Evidence the audit team should gather

  • RTI Receipt Register sample.
  • Appeals Register sample.
  • Fee Register sample.
  • PIO/FAA office orders.
  • Section 4 page screenshots with date.
  • Section 25 returns submitted.
  • Outstanding Commission orders.
  • Training certificates of officers.
  • Citizen feedback log.

Scoring benchmarks

Score % Rating Action
90+ Excellent Sustain
80 to 89 Good Minor improvements
70 to 79 Average Targeted improvements
60 to 69 Weak Action plan within 30 days
Below 60 Critical Head of office to convene review

Common public authority mistakes

  • No internal audit at all — first time the public authority sees the gaps is during CAG audit.
  • Audit by the same team that runs RTI — conflict of interest.
  • Audit with no evidence — checking yes/no without documents.
  • Audit findings not closed — same observations year after year.
  • No publication of audit report — citizens don't see it; Commission has nothing to track.

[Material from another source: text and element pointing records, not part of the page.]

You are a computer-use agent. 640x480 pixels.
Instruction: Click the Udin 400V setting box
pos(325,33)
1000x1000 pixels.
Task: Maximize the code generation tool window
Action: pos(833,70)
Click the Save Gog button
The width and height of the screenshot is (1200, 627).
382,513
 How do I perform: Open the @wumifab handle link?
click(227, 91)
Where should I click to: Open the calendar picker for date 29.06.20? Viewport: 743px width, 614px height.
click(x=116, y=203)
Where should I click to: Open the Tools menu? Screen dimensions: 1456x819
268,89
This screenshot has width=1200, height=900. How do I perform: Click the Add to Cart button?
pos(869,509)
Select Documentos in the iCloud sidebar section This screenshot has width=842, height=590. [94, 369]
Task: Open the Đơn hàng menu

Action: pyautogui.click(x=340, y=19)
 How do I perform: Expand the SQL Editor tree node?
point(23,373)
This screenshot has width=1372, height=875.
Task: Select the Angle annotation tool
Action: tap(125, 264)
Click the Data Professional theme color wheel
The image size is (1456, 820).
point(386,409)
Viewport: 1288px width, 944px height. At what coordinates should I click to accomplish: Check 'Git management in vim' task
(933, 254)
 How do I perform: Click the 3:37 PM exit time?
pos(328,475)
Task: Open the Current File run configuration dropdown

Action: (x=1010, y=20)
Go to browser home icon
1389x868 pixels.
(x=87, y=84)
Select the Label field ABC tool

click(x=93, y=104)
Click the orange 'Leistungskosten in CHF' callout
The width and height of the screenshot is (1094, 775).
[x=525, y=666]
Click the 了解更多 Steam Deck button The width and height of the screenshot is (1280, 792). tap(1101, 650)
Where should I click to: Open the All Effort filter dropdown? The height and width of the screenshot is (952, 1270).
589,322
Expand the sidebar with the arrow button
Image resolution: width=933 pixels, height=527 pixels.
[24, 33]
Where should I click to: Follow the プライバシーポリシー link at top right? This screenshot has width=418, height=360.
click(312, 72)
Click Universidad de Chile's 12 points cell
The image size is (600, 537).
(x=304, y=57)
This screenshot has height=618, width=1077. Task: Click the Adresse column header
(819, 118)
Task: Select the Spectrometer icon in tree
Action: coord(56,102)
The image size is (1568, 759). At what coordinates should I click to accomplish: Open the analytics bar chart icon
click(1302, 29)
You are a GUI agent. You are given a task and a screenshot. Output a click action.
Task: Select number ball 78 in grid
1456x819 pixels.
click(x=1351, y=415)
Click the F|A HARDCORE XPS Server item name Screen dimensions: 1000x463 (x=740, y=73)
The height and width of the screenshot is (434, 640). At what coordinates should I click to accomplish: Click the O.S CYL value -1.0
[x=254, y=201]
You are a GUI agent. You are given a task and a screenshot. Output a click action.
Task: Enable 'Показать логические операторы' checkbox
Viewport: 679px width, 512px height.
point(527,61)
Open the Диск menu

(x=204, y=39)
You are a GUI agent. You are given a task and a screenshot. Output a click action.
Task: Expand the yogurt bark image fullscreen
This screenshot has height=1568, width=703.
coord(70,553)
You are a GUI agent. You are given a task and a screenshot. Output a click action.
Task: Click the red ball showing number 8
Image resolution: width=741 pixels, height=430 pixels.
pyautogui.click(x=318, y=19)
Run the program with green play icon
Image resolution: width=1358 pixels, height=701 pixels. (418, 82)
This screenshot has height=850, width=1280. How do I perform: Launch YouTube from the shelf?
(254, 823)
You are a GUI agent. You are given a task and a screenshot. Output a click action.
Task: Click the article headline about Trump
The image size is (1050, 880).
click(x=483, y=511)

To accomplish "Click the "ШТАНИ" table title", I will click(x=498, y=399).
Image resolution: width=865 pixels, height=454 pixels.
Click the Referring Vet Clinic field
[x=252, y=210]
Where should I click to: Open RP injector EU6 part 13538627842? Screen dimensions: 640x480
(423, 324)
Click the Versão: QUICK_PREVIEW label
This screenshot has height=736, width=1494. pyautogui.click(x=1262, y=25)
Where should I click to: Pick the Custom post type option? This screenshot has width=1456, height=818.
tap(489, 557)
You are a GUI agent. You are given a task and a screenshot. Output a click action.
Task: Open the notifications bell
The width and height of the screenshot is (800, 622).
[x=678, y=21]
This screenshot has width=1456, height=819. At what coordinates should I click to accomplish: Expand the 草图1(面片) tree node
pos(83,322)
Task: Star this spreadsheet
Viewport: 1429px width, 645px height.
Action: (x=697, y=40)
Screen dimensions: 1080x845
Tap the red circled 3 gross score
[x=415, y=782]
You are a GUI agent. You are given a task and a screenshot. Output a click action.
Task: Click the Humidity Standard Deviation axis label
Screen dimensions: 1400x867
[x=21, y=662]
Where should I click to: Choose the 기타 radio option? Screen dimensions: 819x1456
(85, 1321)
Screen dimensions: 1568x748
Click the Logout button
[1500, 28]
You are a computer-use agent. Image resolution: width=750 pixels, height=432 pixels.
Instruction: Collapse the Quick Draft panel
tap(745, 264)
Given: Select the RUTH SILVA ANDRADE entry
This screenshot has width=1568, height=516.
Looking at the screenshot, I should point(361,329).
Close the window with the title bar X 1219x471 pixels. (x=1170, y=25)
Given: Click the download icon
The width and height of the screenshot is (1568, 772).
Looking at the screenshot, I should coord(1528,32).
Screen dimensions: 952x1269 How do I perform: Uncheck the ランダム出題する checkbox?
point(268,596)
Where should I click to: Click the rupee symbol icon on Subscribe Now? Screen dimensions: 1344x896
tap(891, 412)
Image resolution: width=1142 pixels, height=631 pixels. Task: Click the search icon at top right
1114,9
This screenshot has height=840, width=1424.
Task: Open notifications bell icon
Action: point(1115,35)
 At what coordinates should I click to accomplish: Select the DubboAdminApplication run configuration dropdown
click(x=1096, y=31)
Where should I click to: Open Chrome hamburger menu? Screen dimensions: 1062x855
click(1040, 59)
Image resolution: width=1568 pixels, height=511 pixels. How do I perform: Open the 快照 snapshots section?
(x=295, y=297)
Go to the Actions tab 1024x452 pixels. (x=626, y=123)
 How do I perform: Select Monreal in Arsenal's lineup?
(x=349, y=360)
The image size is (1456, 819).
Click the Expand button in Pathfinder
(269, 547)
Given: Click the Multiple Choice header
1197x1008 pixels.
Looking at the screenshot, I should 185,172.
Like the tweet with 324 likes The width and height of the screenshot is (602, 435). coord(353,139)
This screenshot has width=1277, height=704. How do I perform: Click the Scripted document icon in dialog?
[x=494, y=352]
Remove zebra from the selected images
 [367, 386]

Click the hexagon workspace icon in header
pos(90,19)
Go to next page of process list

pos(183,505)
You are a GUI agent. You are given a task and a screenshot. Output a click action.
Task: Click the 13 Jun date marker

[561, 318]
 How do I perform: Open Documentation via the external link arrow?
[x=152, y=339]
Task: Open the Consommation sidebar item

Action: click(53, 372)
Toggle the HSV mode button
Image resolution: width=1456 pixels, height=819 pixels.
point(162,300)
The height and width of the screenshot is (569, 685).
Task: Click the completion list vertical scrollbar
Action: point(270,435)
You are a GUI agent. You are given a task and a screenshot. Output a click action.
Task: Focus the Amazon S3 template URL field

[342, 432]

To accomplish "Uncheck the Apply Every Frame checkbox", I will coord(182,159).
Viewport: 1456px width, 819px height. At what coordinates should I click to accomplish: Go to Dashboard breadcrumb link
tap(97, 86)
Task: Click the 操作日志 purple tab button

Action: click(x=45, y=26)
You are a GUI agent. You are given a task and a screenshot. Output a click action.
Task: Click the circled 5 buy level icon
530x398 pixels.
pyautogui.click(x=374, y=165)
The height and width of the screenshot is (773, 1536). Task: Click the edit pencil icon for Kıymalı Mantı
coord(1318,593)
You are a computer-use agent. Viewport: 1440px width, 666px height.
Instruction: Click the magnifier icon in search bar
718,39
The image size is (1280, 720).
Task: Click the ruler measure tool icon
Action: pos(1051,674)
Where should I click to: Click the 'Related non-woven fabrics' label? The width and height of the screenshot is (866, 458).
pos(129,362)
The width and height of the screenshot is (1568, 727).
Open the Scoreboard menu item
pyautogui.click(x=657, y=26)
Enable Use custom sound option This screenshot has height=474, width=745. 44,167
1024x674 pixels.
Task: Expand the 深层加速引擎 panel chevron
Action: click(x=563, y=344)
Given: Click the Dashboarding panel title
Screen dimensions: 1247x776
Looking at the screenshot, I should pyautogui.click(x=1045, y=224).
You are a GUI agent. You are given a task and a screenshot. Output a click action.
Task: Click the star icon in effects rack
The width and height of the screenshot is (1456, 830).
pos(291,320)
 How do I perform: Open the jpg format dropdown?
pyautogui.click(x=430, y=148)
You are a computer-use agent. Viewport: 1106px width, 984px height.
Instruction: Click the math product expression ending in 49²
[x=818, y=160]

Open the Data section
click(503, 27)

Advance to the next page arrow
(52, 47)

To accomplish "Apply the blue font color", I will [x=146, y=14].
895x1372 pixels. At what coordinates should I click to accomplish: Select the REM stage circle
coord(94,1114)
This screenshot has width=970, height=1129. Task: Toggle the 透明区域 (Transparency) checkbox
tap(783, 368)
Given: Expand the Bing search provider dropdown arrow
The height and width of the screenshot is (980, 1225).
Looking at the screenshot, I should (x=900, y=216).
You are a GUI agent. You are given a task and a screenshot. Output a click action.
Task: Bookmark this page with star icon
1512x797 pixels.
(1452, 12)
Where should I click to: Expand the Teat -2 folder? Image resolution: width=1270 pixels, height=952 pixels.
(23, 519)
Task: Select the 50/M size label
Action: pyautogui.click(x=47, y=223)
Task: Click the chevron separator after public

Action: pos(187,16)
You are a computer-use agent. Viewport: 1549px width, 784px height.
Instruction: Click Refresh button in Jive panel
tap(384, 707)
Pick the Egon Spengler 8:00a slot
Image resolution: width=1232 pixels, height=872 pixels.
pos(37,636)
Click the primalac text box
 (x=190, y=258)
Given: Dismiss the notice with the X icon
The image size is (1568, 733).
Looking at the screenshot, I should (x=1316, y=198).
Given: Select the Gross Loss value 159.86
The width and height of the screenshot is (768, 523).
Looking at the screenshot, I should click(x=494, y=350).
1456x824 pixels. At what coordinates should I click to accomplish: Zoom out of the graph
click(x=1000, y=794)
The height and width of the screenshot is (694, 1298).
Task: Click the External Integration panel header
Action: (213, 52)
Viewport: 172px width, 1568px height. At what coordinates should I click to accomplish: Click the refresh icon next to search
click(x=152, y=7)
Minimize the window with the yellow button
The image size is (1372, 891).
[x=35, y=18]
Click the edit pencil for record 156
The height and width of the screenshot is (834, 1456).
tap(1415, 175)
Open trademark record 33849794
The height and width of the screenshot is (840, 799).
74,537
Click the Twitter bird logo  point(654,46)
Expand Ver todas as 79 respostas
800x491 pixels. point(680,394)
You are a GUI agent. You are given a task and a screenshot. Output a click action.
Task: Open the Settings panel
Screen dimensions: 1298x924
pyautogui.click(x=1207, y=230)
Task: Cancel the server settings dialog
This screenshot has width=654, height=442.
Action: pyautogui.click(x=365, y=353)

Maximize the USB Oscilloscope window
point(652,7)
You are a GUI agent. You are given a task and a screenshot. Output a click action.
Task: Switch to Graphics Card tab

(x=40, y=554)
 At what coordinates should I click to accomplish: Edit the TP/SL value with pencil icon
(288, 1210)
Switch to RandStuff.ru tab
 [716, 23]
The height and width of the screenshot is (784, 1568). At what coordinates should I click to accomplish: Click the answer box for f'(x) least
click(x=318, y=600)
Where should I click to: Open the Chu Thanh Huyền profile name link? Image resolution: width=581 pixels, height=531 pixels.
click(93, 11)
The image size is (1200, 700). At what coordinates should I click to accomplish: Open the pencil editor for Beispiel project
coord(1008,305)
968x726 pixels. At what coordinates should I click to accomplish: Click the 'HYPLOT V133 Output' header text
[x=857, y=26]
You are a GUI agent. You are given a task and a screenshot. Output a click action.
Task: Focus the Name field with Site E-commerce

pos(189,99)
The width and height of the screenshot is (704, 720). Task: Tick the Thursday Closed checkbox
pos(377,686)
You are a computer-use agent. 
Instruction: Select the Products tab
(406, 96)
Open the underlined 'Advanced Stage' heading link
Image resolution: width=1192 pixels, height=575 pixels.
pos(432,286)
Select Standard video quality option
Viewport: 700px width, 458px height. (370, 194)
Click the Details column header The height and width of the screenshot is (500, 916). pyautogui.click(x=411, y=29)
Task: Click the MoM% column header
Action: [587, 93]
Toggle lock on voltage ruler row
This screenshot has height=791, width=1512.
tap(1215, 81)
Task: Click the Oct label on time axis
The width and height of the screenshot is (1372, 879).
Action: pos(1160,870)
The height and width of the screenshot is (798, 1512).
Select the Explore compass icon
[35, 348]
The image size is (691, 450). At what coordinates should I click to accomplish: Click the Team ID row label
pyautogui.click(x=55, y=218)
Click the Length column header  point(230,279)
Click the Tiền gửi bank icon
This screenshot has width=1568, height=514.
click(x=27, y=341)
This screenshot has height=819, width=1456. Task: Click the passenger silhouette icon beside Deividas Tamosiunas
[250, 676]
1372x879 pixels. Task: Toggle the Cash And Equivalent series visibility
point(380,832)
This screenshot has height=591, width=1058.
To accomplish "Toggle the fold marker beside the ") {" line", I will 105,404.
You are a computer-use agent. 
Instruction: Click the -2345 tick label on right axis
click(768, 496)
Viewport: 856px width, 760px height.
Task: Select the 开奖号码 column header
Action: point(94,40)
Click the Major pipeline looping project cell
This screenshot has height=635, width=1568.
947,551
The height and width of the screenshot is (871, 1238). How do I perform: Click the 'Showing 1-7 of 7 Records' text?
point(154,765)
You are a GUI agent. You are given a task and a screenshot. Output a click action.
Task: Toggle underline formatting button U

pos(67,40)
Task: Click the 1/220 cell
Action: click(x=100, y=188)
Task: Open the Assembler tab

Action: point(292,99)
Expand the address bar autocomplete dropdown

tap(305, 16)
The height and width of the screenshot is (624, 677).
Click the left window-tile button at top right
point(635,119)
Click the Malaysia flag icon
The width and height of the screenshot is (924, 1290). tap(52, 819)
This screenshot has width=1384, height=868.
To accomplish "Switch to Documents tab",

Frequently asked questions

Is the audit mandatory by law?

The Act does not name an “audit” but the Section 25 return, Section 4 sign-off, and CAG performance audit collectively make internal audit a practical necessity.

Who pays for an external audit?

External audit (CAG, peer-review by another department, civil-society audit) is funded by the audit authority's budget. Internal audit is by the public authority's own staff.

How long does an audit take?

Two to three weeks in a small office; six weeks in a large ministry.

Can a third-party agency audit us?

Yes — many ministries engage civil-society partners (e.g. CHRI, RAAG) for independent scoring.

What if we score below 60%?

The head of office must convene a review and produce a 30-day action plan.

Do we publish the audit report?

Yes, with redactions for sensitive personnel matters.

Does the Commission accept our audit as evidence?

Yes. Commissions look favourably on public authorities that maintain internal audit and produce findings.

Sources

  • The Right to Information Act, 2005 — Sections 4, 5, 6 to 11, 19, 20, 25.
  • Department of Personnel and Training, rti.gov.in — guidance.
  • Comptroller and Auditor General, cag.gov.in — performance audits.
  • Central Information Commission, cic.gov.in — illustrative directions.